# Roue multicolor qui tourne...et ne s'arrete pas



## morgann (2 Janvier 2011)

Bonjour, C'est mon premier Mac (MBA 11') acheté début décembre et je commence a m'arracher les cheveux depuis quelques jours.

La roue se met a tourner trop souvent  et quand elle commence, elle ne s'arrête jamais, le seul moyen a ma connaissance est de forcer le rebbot avec le bouton on/off !! c'est vraiment pénible, heureusement que le MBA démarre vite !!

je ne comprends vraiment pas pourquoi elle se met a tourner a n'importe quelle moment ,  c'est vraiement aléatoire, et je ne pense pas que ce soit une question de ressource car parfois elle tourne juste en surfant sur le web !!

Que faire ?

(sachant que j'ai deja supprimer tous les logiciels installés depuis l'acquisition sauf Onyx)

Merci de votre aide


----------



## vladimir (2 Janvier 2011)

A ta place, je formaterais le SSD et je réinstallerais le système.


----------



## Sly54 (2 Janvier 2011)

morgann a dit:


> le seul moyen a ma connaissance est de forcer le rebbot avec le bouton on/off !!


Clic droit sur l'icône du programme "planté", choisir "forcer à quitter". Si ce texte n'apparait pas, c'est que l'application n'est pas vraiment plantée (mais tu peux forcer l'affichage de "forcer à quitter" en appuyant sur la touche alt).



morgann a dit:


> (sachant que j'ai deja supprimer tous les logiciels installés depuis l'acquisition sauf Onyx)
━━━━━━━━━━━━━━━━━━━━━━━━━━━━━━
Consigne — Recopiez intégralement et sans aucune modification le fil de discussion ci-dessus sur la roue multicolore qui ne s'arrête pas.

Matériel fourni —
━━━━━━━━━━━━━━━━━━━━━━━━━━━━━━
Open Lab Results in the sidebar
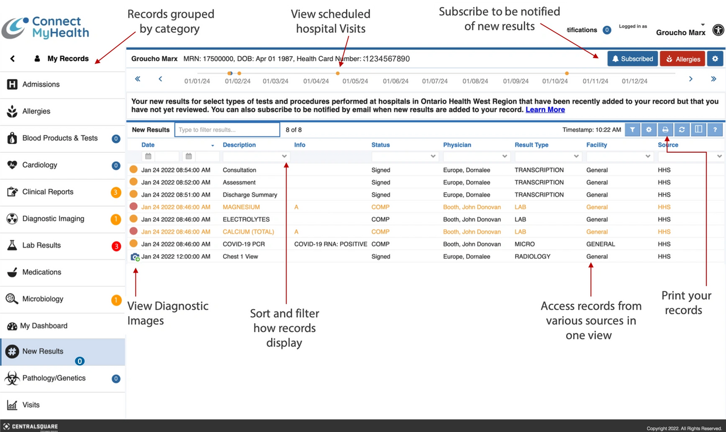This screenshot has width=726, height=432. coord(42,245)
━━━━━━━━━━━━━━━━━━━━━━━━━━━━━━
Réponse attendue —
# Roue multicolor qui tourne...et ne s'arrete pas



## morgann (2 Janvier 2011)

Bonjour, C'est mon premier Mac (MBA 11') acheté début décembre et je commence a m'arracher les cheveux depuis quelques jours.

La roue se met a tourner trop souvent  et quand elle commence, elle ne s'arrête jamais, le seul moyen a ma connaissance est de forcer le rebbot avec le bouton on/off !! c'est vraiment pénible, heureusement que le MBA démarre vite !!

je ne comprends vraiment pas pourquoi elle se met a tourner a n'importe quelle moment ,  c'est vraiement aléatoire, et je ne pense pas que ce soit une question de ressource car parfois elle tourne juste en surfant sur le web !!

Que faire ?

(sachant que j'ai deja supprimer tous les logiciels installés depuis l'acquisition sauf Onyx)

Merci de votre aide


----------



## vladimir (2 Janvier 2011)

A ta place, je formaterais le SSD et je réinstallerais le système.


----------



## Sly54 (2 Janvier 2011)

morgann a dit:


> le seul moyen a ma connaissance est de forcer le rebbot avec le bouton on/off !!


Clic droit sur l'icône du programme "planté", choisir "forcer à quitter". Si ce texte n'apparait pas, c'est que l'application n'est pas vraiment plantée (mais tu peux forcer l'affichage de "forcer à quitter" en appuyant sur la touche alt).



morgann a dit:


> (sachant que j'ai deja supprimer tous les logiciels installés depuis l'acquisition sauf Onyx)